■ **Task to carry out**:
Continue the page extract on turning query results into a comma-separated string, starting right after its final sentence.

Question

In a number of places in my applications, I need to display data as CSV.

For this, I usually loop through a cursor and build the CSV.

for j in c_get_mydata loop
    v_CSV := v_CSV || ', ' || j.column_value;
end loop;

How can I write a re-usable function that could accept a query and return a CSV string? Do you recommend having this as a separate function or is it better to process each query like above? If you recommend having it as a separate function, do you recommend that the function take the string of the query or the resultant cursor as input?

EDIT:

Clarification: I want to display a single column of data as one row, separated by commas.

E.g.: Tom, Dick, Harry, Sally

I'm not looking to display multi-column data on multiple rows as:

Tom, 18, London
Dick, 22, New York
Harry, 16, San Fransisco
Sally, 18, Paris

EDIT 2:

I found out about the collect function:

select collect(employee_name)
from employees

This returns me a dataset, but how can I convert it into a string?

Was it helpful?

Solution

The simplest option would generally by to use the DBMS_SQL package. Tom Kyte has a good example with his dump_csv procedure. Of course, you probably want to write the results to a CLOB rather than writing it to a file using utl_file but that's a relatively easy tweak to make.

■ **Supplied information**:
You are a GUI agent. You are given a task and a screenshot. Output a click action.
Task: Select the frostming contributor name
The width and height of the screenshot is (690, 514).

---

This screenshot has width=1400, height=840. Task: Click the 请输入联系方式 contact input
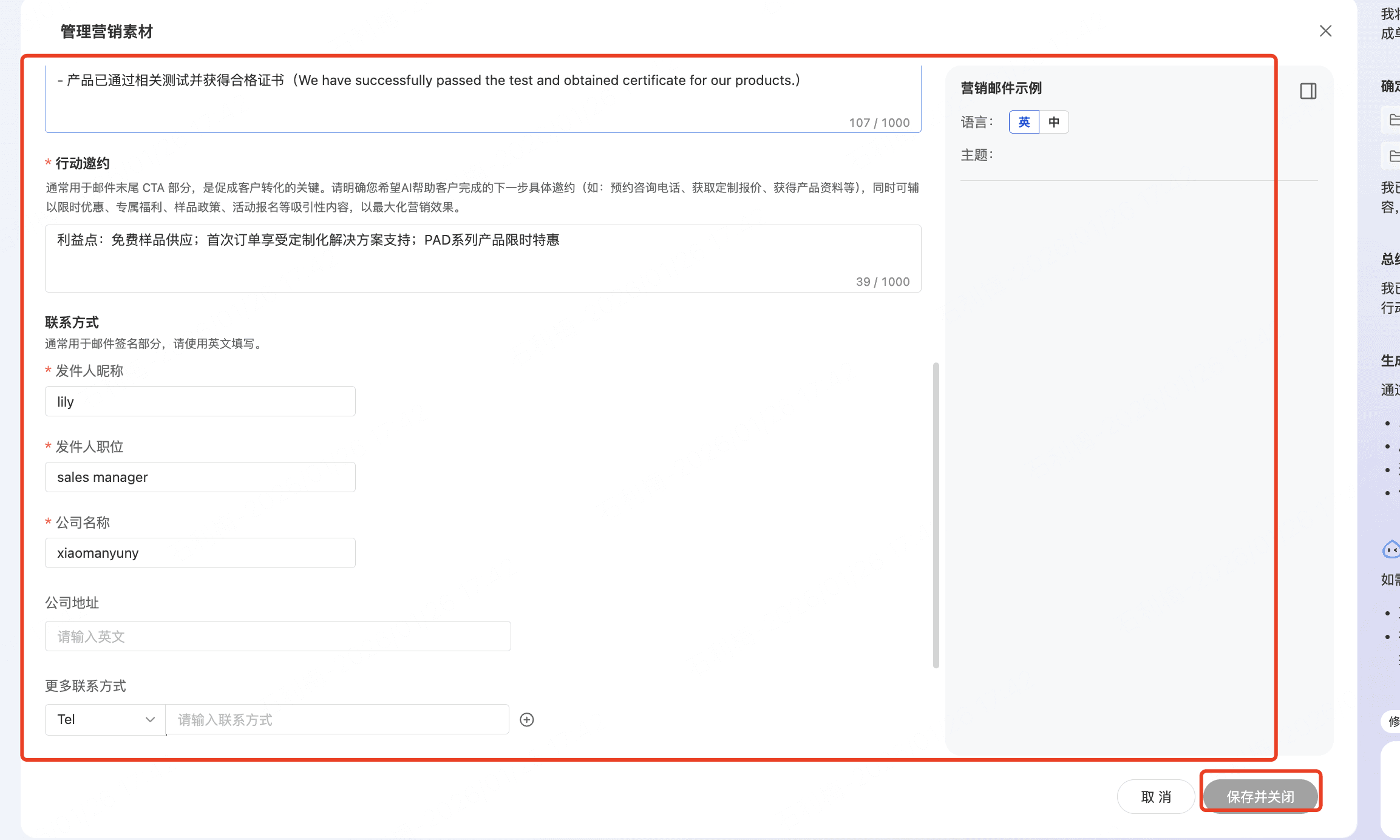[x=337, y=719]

--

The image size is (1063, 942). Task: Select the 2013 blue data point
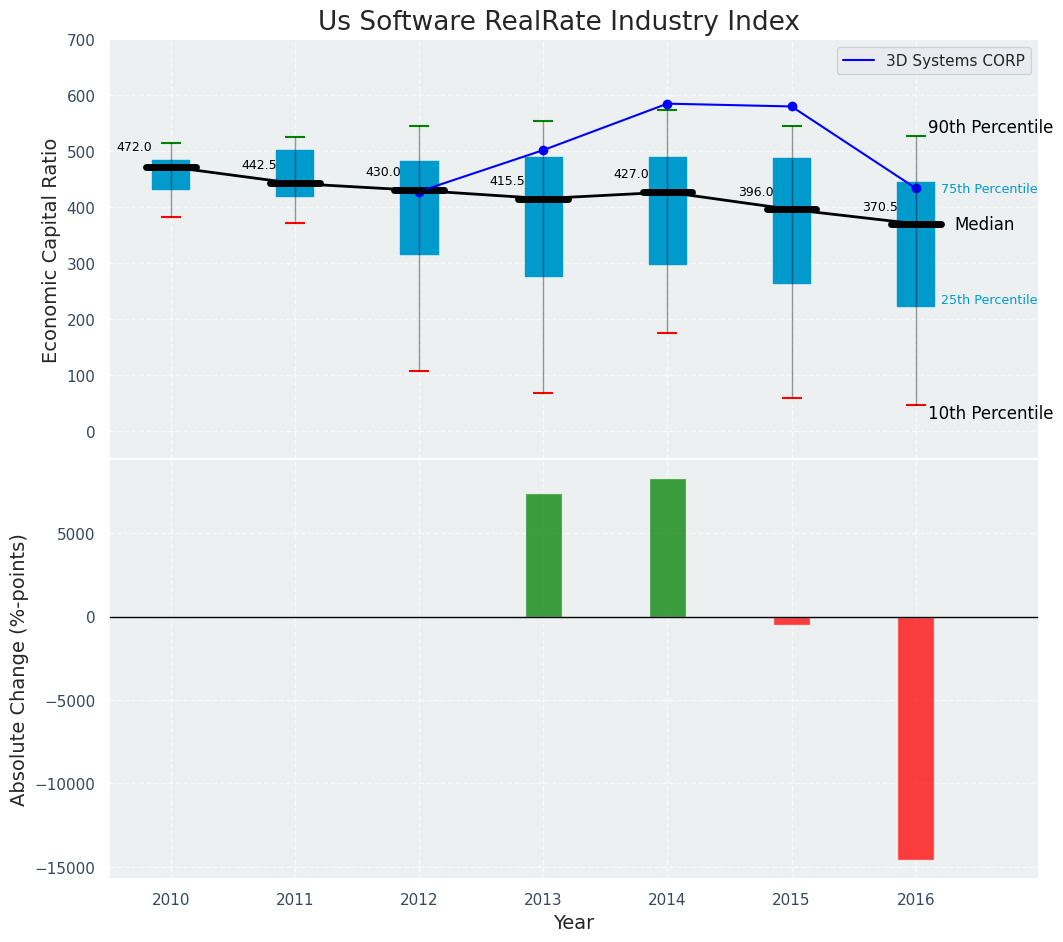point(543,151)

■ **Result for this task**:
OTHER TIPS

Old question and already correctly answered I know, but as this is one of the top Google hits for "oracle cursor to csv" and I've just written something to do this, I thought I'd post a new answer.

From Oracle 11.2 onwards DBMS_SQL can handle a normal ref cursor rather than just a string as in Tom Kyte's 2000 solution. You ingest it into DBMS_SQL using

l_cursor_id := dbms_sql.to_cursor_number(your_refcursor);

(l_cursor_id will then contain a meaningless generated number that DBMS_SQL uses to track its corresponding internal values.)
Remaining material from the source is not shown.